- Work to complete -
Down to the last character, write out the records below.

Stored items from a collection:
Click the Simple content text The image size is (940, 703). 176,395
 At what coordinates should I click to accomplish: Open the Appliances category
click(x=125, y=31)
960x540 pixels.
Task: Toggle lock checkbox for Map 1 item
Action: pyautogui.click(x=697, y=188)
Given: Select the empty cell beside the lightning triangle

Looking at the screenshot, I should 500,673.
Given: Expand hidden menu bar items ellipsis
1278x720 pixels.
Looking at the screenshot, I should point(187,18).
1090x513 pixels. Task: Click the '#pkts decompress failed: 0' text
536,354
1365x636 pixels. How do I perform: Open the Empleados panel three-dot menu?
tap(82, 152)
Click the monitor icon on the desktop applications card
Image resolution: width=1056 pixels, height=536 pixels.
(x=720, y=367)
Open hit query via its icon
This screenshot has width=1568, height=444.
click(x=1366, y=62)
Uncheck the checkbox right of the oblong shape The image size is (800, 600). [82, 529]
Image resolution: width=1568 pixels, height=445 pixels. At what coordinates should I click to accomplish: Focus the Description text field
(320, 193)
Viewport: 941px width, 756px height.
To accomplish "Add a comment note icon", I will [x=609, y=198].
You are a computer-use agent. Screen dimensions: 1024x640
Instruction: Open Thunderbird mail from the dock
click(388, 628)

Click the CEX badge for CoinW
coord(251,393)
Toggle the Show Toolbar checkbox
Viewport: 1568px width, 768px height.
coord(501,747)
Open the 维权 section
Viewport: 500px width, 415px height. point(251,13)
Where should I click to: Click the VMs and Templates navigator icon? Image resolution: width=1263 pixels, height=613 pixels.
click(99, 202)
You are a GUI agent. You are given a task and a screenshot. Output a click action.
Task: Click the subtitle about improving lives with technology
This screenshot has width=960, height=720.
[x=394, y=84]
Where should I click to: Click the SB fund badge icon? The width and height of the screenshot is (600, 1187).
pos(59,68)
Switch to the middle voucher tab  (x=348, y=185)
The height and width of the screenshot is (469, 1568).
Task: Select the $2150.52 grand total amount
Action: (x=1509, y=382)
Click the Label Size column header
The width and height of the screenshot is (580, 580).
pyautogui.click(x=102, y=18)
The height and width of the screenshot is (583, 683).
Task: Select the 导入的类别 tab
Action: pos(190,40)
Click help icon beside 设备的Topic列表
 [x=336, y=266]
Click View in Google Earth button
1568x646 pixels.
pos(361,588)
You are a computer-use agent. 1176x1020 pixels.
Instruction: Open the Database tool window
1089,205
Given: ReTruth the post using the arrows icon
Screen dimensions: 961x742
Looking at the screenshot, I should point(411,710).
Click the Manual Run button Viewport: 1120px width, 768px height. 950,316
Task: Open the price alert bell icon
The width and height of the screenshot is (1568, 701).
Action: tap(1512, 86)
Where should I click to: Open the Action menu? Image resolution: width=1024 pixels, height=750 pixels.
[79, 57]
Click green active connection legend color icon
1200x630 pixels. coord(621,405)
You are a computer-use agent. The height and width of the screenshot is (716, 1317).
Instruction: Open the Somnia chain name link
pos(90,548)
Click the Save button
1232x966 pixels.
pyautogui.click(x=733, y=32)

- Exercise answer -
Click the Simple content text The image size is (940, 703). 176,395
 At what coordinates should I click to accomplish: Open the Appliances category
click(x=125, y=31)
960x540 pixels.
Task: Toggle lock checkbox for Map 1 item
Action: pyautogui.click(x=697, y=188)
Given: Select the empty cell beside the lightning triangle

Looking at the screenshot, I should 500,673.
Given: Expand hidden menu bar items ellipsis
1278x720 pixels.
Looking at the screenshot, I should point(187,18).
1090x513 pixels. Task: Click the '#pkts decompress failed: 0' text
536,354
1365x636 pixels. How do I perform: Open the Empleados panel three-dot menu?
tap(82, 152)
Click the monitor icon on the desktop applications card
Image resolution: width=1056 pixels, height=536 pixels.
(x=720, y=367)
Open hit query via its icon
This screenshot has width=1568, height=444.
click(x=1366, y=62)
Uncheck the checkbox right of the oblong shape The image size is (800, 600). [82, 529]
Image resolution: width=1568 pixels, height=445 pixels. At what coordinates should I click to accomplish: Focus the Description text field
(320, 193)
Viewport: 941px width, 756px height.
To accomplish "Add a comment note icon", I will [x=609, y=198].
You are a computer-use agent. Screen dimensions: 1024x640
Instruction: Open Thunderbird mail from the dock
click(388, 628)

Click the CEX badge for CoinW
coord(251,393)
Toggle the Show Toolbar checkbox
Viewport: 1568px width, 768px height.
coord(501,747)
Open the 维权 section
Viewport: 500px width, 415px height. point(251,13)
Where should I click to: Click the VMs and Templates navigator icon? Image resolution: width=1263 pixels, height=613 pixels.
click(99, 202)
You are a GUI agent. You are given a task and a screenshot. Output a click action.
Task: Click the subtitle about improving lives with technology
This screenshot has width=960, height=720.
[x=394, y=84]
Where should I click to: Click the SB fund badge icon? The width and height of the screenshot is (600, 1187).
pos(59,68)
Switch to the middle voucher tab  (x=348, y=185)
The height and width of the screenshot is (469, 1568).
Task: Select the $2150.52 grand total amount
Action: (x=1509, y=382)
Click the Label Size column header
The width and height of the screenshot is (580, 580).
pyautogui.click(x=102, y=18)
The height and width of the screenshot is (583, 683).
Task: Select the 导入的类别 tab
Action: pos(190,40)
Click help icon beside 设备的Topic列表
 [x=336, y=266]
Click View in Google Earth button
1568x646 pixels.
pos(361,588)
You are a computer-use agent. 1176x1020 pixels.
Instruction: Open the Database tool window
1089,205
Given: ReTruth the post using the arrows icon
Screen dimensions: 961x742
Looking at the screenshot, I should point(411,710).
Click the Manual Run button Viewport: 1120px width, 768px height. 950,316
Task: Open the price alert bell icon
The width and height of the screenshot is (1568, 701).
Action: tap(1512, 86)
Where should I click to: Open the Action menu? Image resolution: width=1024 pixels, height=750 pixels.
[79, 57]
Click green active connection legend color icon
1200x630 pixels. coord(621,405)
You are a computer-use agent. The height and width of the screenshot is (716, 1317).
Instruction: Open the Somnia chain name link
pos(90,548)
Click the Save button
1232x966 pixels.
pyautogui.click(x=733, y=32)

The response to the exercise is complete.